* **Problem description**: Update the entries below by replacing "Screen dimensions" with "Display size" everywhere it appears, leaving everything else unchanged.

***** Records for processing

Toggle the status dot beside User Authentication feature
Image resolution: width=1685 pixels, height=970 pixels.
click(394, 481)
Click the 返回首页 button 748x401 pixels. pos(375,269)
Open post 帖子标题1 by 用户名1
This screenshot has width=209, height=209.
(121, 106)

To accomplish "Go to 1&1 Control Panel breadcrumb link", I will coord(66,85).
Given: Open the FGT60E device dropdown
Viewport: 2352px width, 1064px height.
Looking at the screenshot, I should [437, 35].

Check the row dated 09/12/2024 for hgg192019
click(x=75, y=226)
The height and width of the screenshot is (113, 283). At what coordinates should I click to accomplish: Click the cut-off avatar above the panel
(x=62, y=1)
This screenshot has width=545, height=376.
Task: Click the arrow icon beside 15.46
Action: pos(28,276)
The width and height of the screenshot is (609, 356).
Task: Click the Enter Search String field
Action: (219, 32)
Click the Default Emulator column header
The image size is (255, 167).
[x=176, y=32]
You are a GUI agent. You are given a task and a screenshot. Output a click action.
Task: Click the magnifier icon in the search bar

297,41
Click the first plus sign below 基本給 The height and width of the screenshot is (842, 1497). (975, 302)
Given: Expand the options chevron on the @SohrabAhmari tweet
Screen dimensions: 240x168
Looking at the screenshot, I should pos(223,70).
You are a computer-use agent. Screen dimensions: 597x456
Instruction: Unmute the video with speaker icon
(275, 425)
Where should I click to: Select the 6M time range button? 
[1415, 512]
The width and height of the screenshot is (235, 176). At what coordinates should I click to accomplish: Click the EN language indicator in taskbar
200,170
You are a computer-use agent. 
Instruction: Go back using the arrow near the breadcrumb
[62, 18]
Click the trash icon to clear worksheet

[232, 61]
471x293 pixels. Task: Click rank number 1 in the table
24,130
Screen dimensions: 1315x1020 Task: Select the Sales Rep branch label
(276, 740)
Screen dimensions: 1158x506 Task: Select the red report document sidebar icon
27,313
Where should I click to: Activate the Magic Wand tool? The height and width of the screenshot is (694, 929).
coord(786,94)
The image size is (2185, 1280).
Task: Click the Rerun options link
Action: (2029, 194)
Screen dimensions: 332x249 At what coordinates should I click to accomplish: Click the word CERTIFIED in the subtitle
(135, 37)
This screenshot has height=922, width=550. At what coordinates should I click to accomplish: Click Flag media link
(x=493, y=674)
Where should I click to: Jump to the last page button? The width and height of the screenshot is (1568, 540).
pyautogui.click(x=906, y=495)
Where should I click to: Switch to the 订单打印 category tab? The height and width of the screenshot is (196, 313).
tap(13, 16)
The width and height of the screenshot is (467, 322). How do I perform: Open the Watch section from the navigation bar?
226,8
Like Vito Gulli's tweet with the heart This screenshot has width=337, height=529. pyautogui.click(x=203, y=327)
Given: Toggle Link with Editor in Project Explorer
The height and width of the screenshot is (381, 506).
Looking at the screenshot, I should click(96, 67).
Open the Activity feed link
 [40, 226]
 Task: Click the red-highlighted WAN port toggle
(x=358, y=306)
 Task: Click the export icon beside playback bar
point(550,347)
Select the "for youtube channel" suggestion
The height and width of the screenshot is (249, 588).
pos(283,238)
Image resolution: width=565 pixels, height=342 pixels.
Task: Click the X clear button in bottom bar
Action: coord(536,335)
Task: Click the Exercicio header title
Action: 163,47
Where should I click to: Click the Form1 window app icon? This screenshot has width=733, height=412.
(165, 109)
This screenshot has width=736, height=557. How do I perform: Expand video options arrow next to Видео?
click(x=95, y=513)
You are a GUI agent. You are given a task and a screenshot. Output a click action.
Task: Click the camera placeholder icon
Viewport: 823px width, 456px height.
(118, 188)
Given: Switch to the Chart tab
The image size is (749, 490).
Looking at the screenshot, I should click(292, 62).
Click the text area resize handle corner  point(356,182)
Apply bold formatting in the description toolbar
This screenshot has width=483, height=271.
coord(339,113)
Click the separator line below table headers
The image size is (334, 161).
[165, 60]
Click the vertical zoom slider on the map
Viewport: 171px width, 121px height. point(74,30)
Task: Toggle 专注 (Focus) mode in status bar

**********

* **Solution for this problem**:
Toggle the status dot beside User Authentication feature
Image resolution: width=1685 pixels, height=970 pixels.
click(394, 481)
Click the 返回首页 button 748x401 pixels. pos(375,269)
Open post 帖子标题1 by 用户名1
This screenshot has width=209, height=209.
(121, 106)

To accomplish "Go to 1&1 Control Panel breadcrumb link", I will coord(66,85).
Given: Open the FGT60E device dropdown
Viewport: 2352px width, 1064px height.
Looking at the screenshot, I should [437, 35].

Check the row dated 09/12/2024 for hgg192019
click(x=75, y=226)
The height and width of the screenshot is (113, 283). At what coordinates should I click to accomplish: Click the cut-off avatar above the panel
(x=62, y=1)
This screenshot has width=545, height=376.
Task: Click the arrow icon beside 15.46
Action: pos(28,276)
The width and height of the screenshot is (609, 356).
Task: Click the Enter Search String field
Action: (219, 32)
Click the Default Emulator column header
The image size is (255, 167).
[x=176, y=32]
You are a GUI agent. You are given a task and a screenshot. Output a click action.
Task: Click the magnifier icon in the search bar

297,41
Click the first plus sign below 基本給 The height and width of the screenshot is (842, 1497). (975, 302)
Given: Expand the options chevron on the @SohrabAhmari tweet
Display size: 240x168
Looking at the screenshot, I should pos(223,70).
You are a computer-use agent. Display size: 597x456
Instruction: Unmute the video with speaker icon
(275, 425)
Where should I click to: Select the 6M time range button? 
[1415, 512]
The width and height of the screenshot is (235, 176). At what coordinates should I click to accomplish: Click the EN language indicator in taskbar
200,170
You are a computer-use agent. 
Instruction: Go back using the arrow near the breadcrumb
[62, 18]
Click the trash icon to clear worksheet

[232, 61]
471x293 pixels. Task: Click rank number 1 in the table
24,130
Display size: 1315x1020 Task: Select the Sales Rep branch label
(276, 740)
Display size: 1158x506 Task: Select the red report document sidebar icon
27,313
Where should I click to: Activate the Magic Wand tool? The height and width of the screenshot is (694, 929).
coord(786,94)
The image size is (2185, 1280).
Task: Click the Rerun options link
Action: (2029, 194)
Display size: 332x249 At what coordinates should I click to accomplish: Click the word CERTIFIED in the subtitle
(135, 37)
This screenshot has height=922, width=550. At what coordinates should I click to accomplish: Click Flag media link
(x=493, y=674)
Where should I click to: Jump to the last page button? The width and height of the screenshot is (1568, 540).
pyautogui.click(x=906, y=495)
Where should I click to: Switch to the 订单打印 category tab? The height and width of the screenshot is (196, 313).
tap(13, 16)
The width and height of the screenshot is (467, 322). How do I perform: Open the Watch section from the navigation bar?
226,8
Like Vito Gulli's tweet with the heart This screenshot has width=337, height=529. pyautogui.click(x=203, y=327)
Given: Toggle Link with Editor in Project Explorer
The height and width of the screenshot is (381, 506).
Looking at the screenshot, I should click(96, 67).
Open the Activity feed link
 [40, 226]
 Task: Click the red-highlighted WAN port toggle
(x=358, y=306)
 Task: Click the export icon beside playback bar
point(550,347)
Select the "for youtube channel" suggestion
The height and width of the screenshot is (249, 588).
pos(283,238)
Image resolution: width=565 pixels, height=342 pixels.
Task: Click the X clear button in bottom bar
Action: coord(536,335)
Task: Click the Exercicio header title
Action: 163,47
Where should I click to: Click the Form1 window app icon? This screenshot has width=733, height=412.
(165, 109)
This screenshot has width=736, height=557. How do I perform: Expand video options arrow next to Видео?
click(x=95, y=513)
You are a GUI agent. You are given a task and a screenshot. Output a click action.
Task: Click the camera placeholder icon
Viewport: 823px width, 456px height.
(118, 188)
Given: Switch to the Chart tab
The image size is (749, 490).
Looking at the screenshot, I should click(292, 62).
Click the text area resize handle corner  point(356,182)
Apply bold formatting in the description toolbar
This screenshot has width=483, height=271.
coord(339,113)
Click the separator line below table headers
The image size is (334, 161).
[165, 60]
Click the vertical zoom slider on the map
Viewport: 171px width, 121px height. point(74,30)
Task: Toggle 专注 (Focus) mode in status bar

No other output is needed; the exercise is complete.